Skip to main content

🔄 Encoder-Decoder RNN Models for Translation

🧠 Overview

The Encoder-Decoder RNN architecture is used in sequence-to-sequence (Seq2Seq) tasks — like machine translation — where an input sequence (e.g., a sentence in English) is transformed into a target sequence (e.g., the same sentence in French). The input and output sequences can have different lengths.


🧩 Components

🔹 Encoder:

  • A stack of RNNs or LSTMs that processes the input sequence token by token.
  • At each timestep, the input token is passed through:
    1. Embedding Layer → creates a dense representation.
    2. RNN cell (e.g., LSTM) → processes the embedding and updates the hidden & cell states.
  • Only the final hidden (and cell) states are retained.
  • The encoder does not output a sequence — its job is to encode the input.

🔹 Decoder:

  • Also a stack of RNNs or LSTMs.
  • Starts from the encoder's final hidden and cell states.
  • Takes in a start token and generates one word at a time using:
    1. Previous hidden/cell state
    2. Previous predicted token (or ground truth during training with teacher forcing)
  • Each RNN step predicts one token.

🔹 Teacher Forcing (Training Technique):

  • Feeds the actual target token (ground truth) as input for the next timestep instead of the model's previous prediction.
  • Improves convergence by preventing early-stage compounding errors.

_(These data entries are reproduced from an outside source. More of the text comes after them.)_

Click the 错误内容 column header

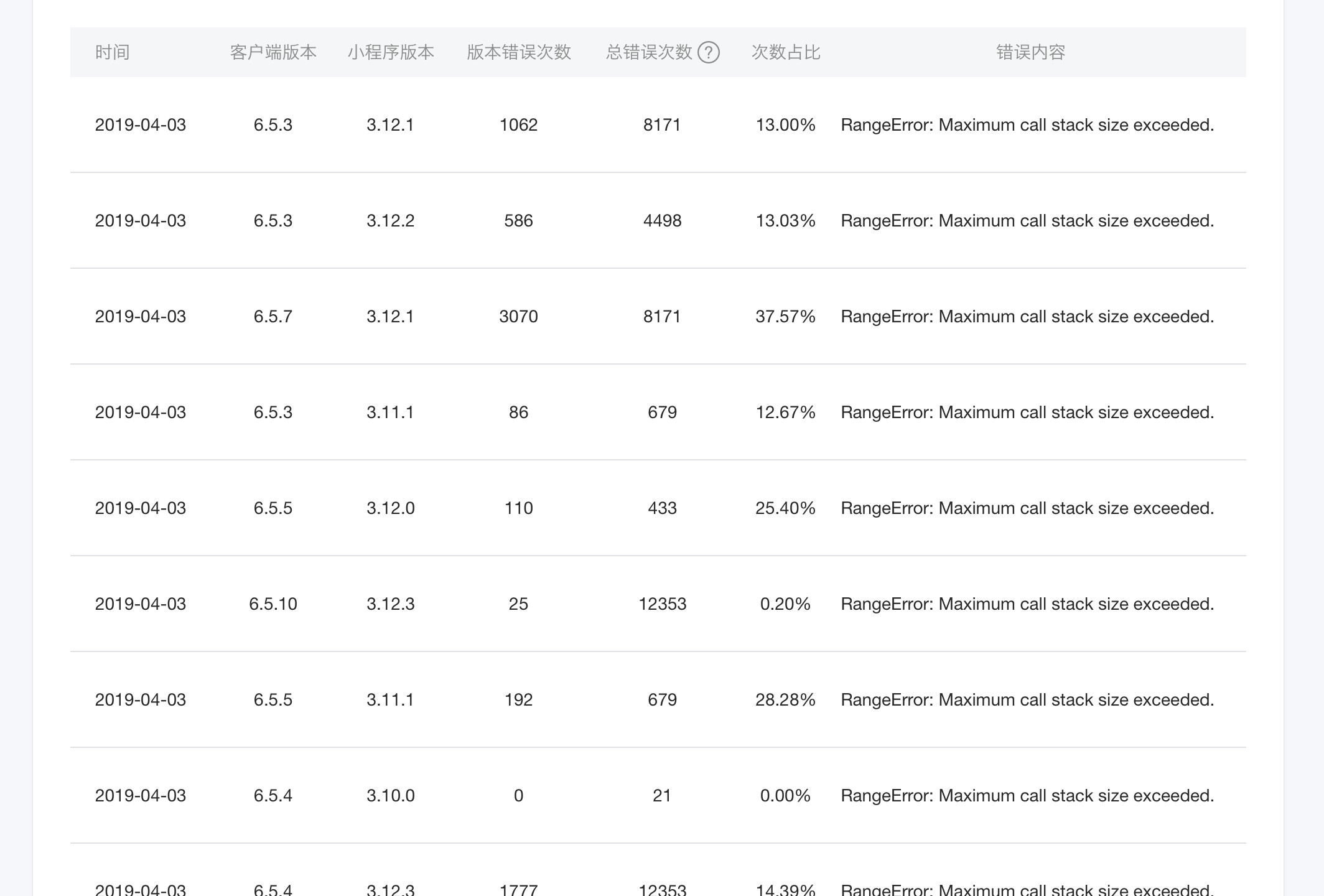(1030, 52)
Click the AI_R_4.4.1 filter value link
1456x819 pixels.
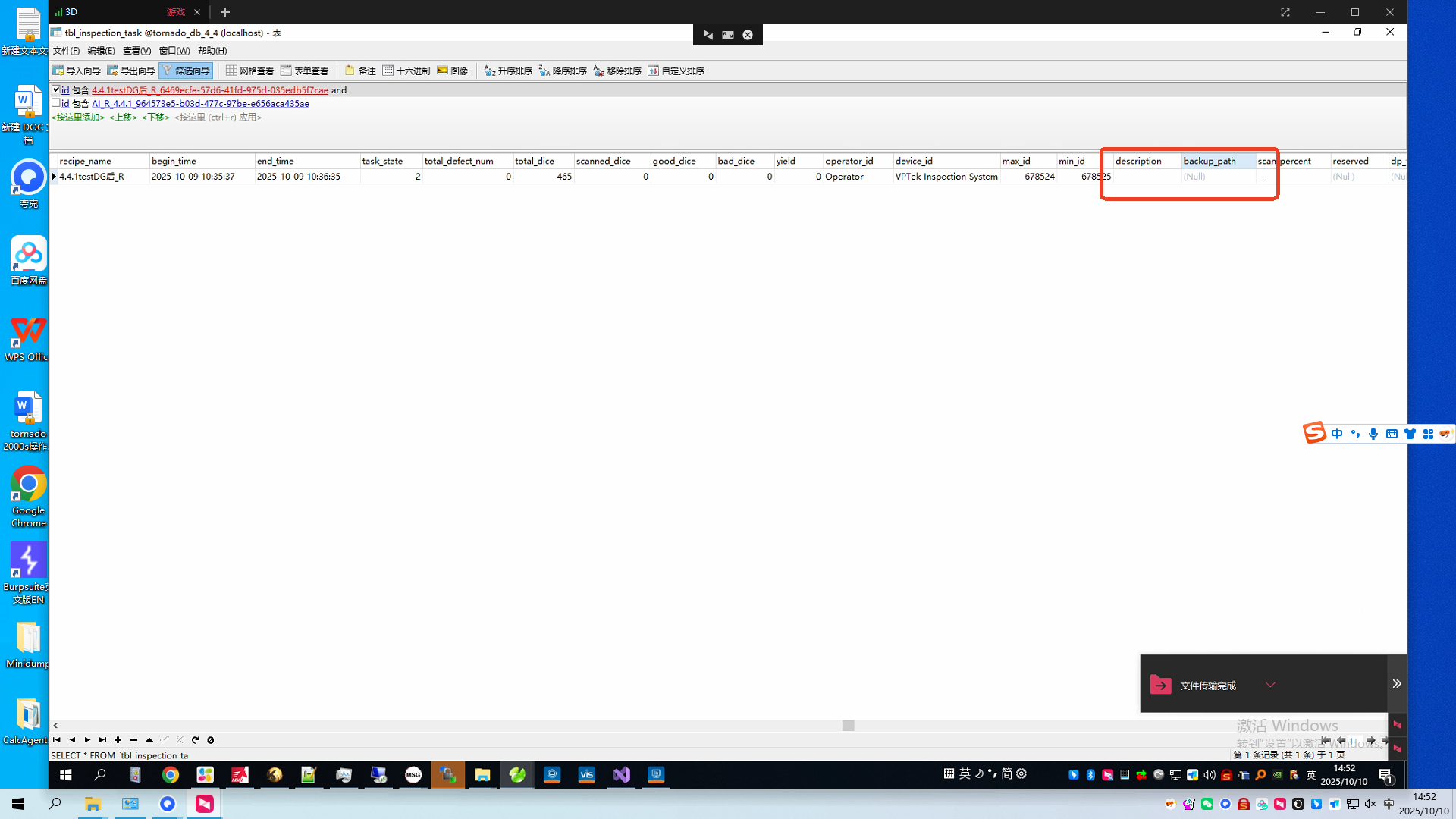pos(200,104)
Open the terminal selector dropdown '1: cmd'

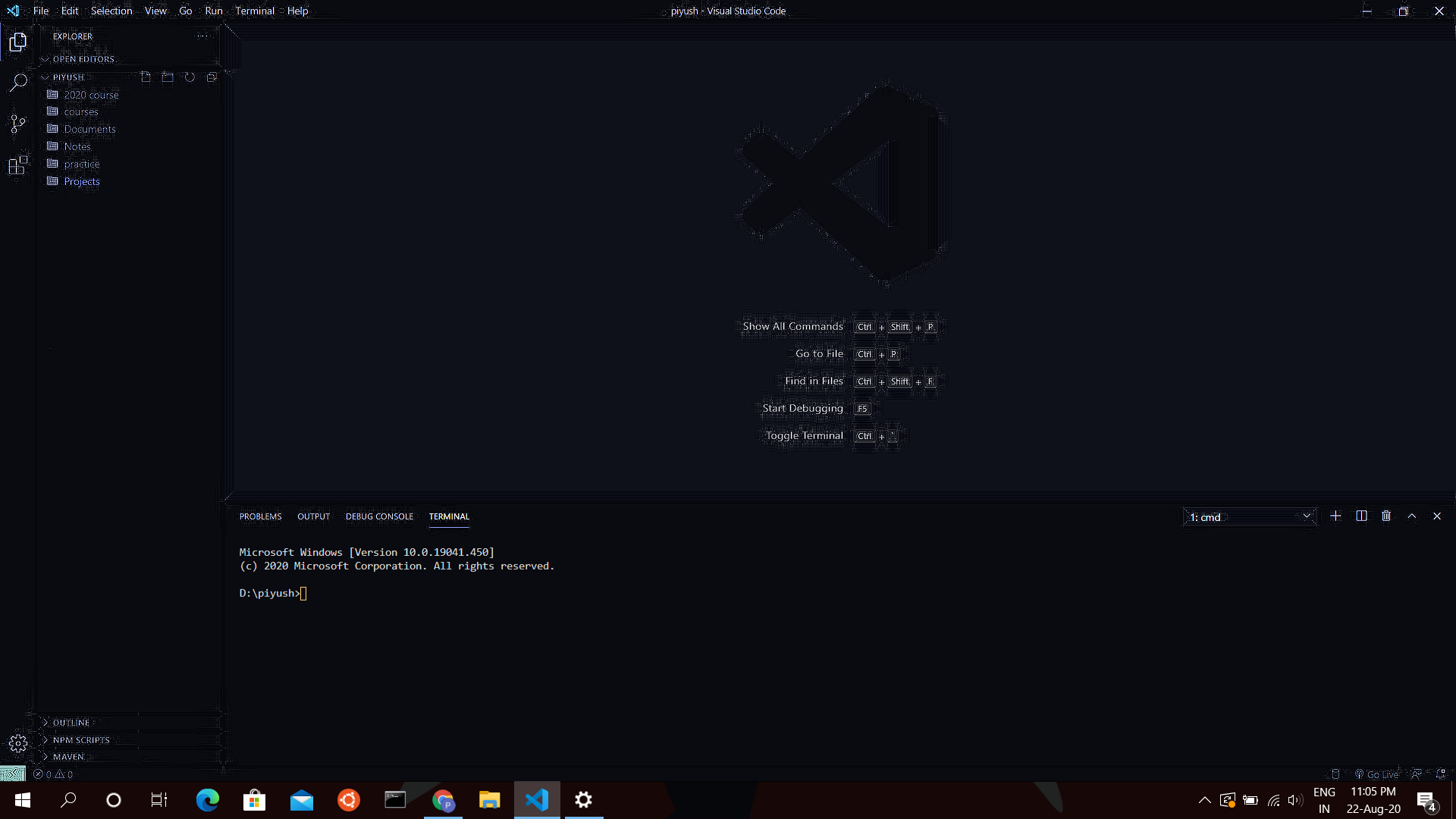1249,517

🛠️ PyTorch Implementation Summary

🏗️ Encoder Class:

  • Inherits from torch.nn.Module
  • Layers:
    • nn.Embedding: Converts tokens to vectors
    • nn.LSTM: Processes sequences and returns (hidden_state, cell_state)
    • Optional Dropout
  • Returns: Final hidden and cell states (not the full output sequence)

🏗️ Decoder Class:

  • Layers:
    • nn.Embedding
    • nn.LSTM
    • nn.Linear: Maps output to vocabulary size
    • Softmax: Converts to probability distribution
  • At each timestep, decoder generates one token

🔁 Seq2Seq Wrapper Class:

  • Combines Encoder & Decoder
  • Handles teacher forcing
  • Tracks batch size, output dimensions
  • Loop over target sequence:
    1. Predict next token
    2. Use teacher forcing or argmax

🔍 Recap

ComponentRole
EncoderProcesses input sequence, encodes into context vector (hidden states)
DecoderGenerates output sequence one token at a time using encoder context
LSTMAdds memory capabilities to handle long sequences
Teacher ForcingTrains decoder with ground truth instead of its own past predictions

✅ Key Takeaways

  • Encoder-Decoder RNNs are foundational for NLP tasks like translation.
  • Input/output lengths can vary.
  • The hidden state carries the context from encoder to decoder.
  • Teacher forcing improves training but is only used during training.

This architecture is often replaced today by Transformers, but remains critical to understanding modern NLP.